When I see this kind of a reaction, my first thought is, "Did this kid get amoxicillin or an oral antibiotic, and is this a type of a reaction?" Therefore, it is very important to look at some characteristic features. The coryza, the barking cough, the conjunctivitis, and the periorbital edema are clues that this is measles. Another characteristic finding of both measles and rubella (German measles) is that the rash typically starts on the face and spreads from the top down in a head-to-toe distribution. You might get a history that the rash started around the eyes and face and spread to involve the torso and extremities. It's almost like a curtain dropping.
Both of these conditions have characteristic enanthems (oral findings), which are important to look at when you are debating whether this could be a condition that would be reportable. It is certainly very relevant in terms of reporting it to your local health department. With measles, you may see Koplik spots (Figure 3).
Koplik spots are tiny, bluish macules on the buccal mucosa that are located anterior to the premolars. These are very apparent and are a very early sign of measles. They often present before the actual exanthem and linger, so they are quite specific. If you see these, you can be pretty confident that measles is your diagnosis.

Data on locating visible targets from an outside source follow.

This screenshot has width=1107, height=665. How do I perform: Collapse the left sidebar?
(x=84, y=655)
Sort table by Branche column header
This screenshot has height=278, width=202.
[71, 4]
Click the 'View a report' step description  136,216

You mentioned roseola, which is probably the thing I see more often, by far. The classic take-home bullet point on roseola is that kids feel much better than they look. They have a high fever and a reddish macular rash that can be all over their body. Often, it gets worse when they cry or have a bath and vasodilate, but the kids are fine. They are playing, smiling, and laughing. They don't look sick. They just have a rash and a history of a high fever. That would be a very good clue that you are dealing with a self-limiting process. In that case, it is caused by human herpesvirus 6. Roseola is something that we certainly see often.

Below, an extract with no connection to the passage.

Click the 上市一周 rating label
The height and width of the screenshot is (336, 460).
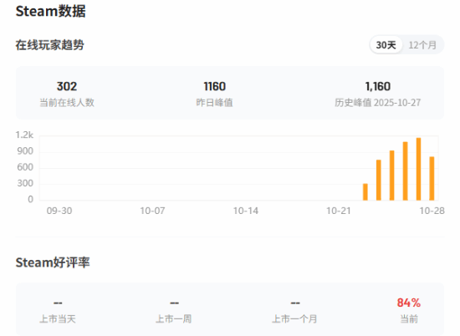pos(174,318)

Similarly, because we are talking about viral exanthems, slapped cheek syndrome (fifth disease) is another one that I see a lot of. Kids come in with bright red cheeks and a history of fever (Figure 4).
Slapped cheeks is a pretty characteristic finding, so I doubt that you are going to confuse fifth disease or slapped cheek syndrome with measles. An important take-home message is that it is caused by a parvovirus. If you have fetal exposure, it can be quite dangerous. It's also dangerous if you have certain disorders that make you prone to hemolytic anemia, such as sickle cell disease. There are specific take-home messages for these families. If I saw a child with slapped cheek syndrome, I would make sure that the child isn't around pregnant women while the child is in the acute phase because you wouldn't want to expose the fetus.
I don't see a whole lot of varicella now that the vaccines are around, but sometimes you will see patients from other countries. I recently had a patient from India who came in with classic varicella—the appearance of a dew drop on a rose petal (Figure 5). You have to keep all of these things in mind, especially when you see international patients who might not get the varicella vaccine like we do in this country.
There are other viral rashes that you probably see a lot of. Pityriasis rosea (PR) comes to mind. PR is often mistaken for psoriasis or ringworm because it consists of oval scaly patches that can look a little bit like tinea corporis, like what you would see in a wrestler, except that they are very widespread and all over the torso. The tip-off here is that you will see what is called a herald patch—not always but often. It is a large, scaling, salmon-colored patch on the torso that precedes all of the other smaller patches. Once you see it, you won't forget it (Figure 6).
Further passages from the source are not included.